Le terme de cette espèce de noviciat serait abrégé de moitié pour les fils de maître, et pour ceux qui, appelés dès leur naissance à la magistrature, auraient reçu une éducation analogue à cet état. Il est également à désirer qu’il ne soit plus accordé de lettres de compatibilité pour exercer des offices dans deux tribunaux différents.

- 22° L’ordre croit seconder les vues bienfaisantes du Souverain, et suivre le vœu de son cœur, en demandant l’abolition des lettres de cachet ; il désire qu’aucun Français ne puisse être arrêté par ordre du gouvernement,.qu’autant que, vingt-quatre heures après, il sera remis ès-mains des juges ordinaires, qui le jugeront suivant les lois du royaume. Il supplie Sa Majesté de choisir, dans les différents tribunaux des juges pour visiter les prisons d’Etat et renvoyer les détenus à leurs juges ordinaires.

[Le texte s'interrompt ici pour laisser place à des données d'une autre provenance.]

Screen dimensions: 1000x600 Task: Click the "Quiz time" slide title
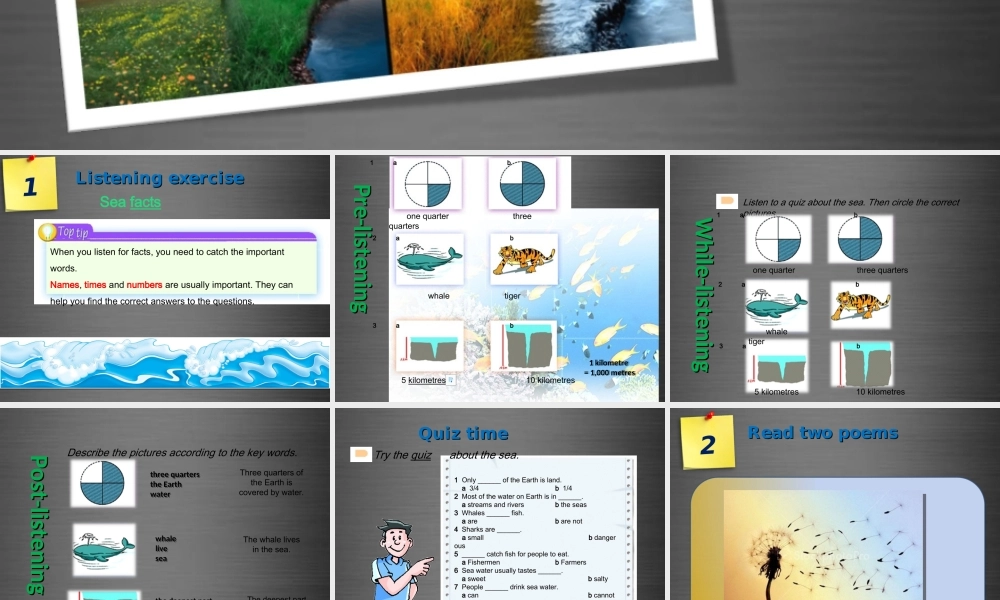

- 23° L’ordre demande que toutes lettres et écrits de confiance soient, dans les bureaux de poste, un dépôt sacré et inviolable ; que toute inquisition tendante à porter la moindre atteinte, directe ou indirecte, à ce dépôt soit à jamais abolie ; et que les dépenses secrètes des postes soient employées à des objets utiles.
L’ordre supplie Sa Majesté d’accorder la liberté de la presse, modifiée par la sagesse des lois.

- 24° L’ordre demande qu’il n’y ait plus de charges ni offices qui donnent le privilège de la noblesse ; que les Etats généraux puissent présenter au Roi, pour être, suivant son bon plaisir, déclarés nobles ceux qui, par des services rendus dans les armées, dans les tribunaux, dans les arts, l’agriculture, le commerce, les sciences, ou par des découvertes utiles, auront bien mérité de la patrie. Les Etats provinciaux adresseront aux Etats généraux la liste des citoyens dont ils auront vérifié les droits à cette distinction ; les Etats généraux la présenteront à Sa Majesté, qu’ils supplièrent d’accorder cette grâce, qui sera d’autant plus éclatante qu’elle ne sera donnée qu’au mérite, de l’aveu du Souverain, sur la demande-de la nation. L’ordre propose que soixante ans de services effectifs, de père en fils, dans les armées en qualité d’officier, et soixante ans effectifs d’exercice dans les fonctions de la magistrature, remplis avec éclat et distinction dans les présidiaux de finance, puissent donner un titre pour prétendre à cette grâce. Les charges et offices supprimés seront remplacés sur le pied de la finance aux titulaires, qui conserveront la jouissance des privilèges qui leur avaient été accordés.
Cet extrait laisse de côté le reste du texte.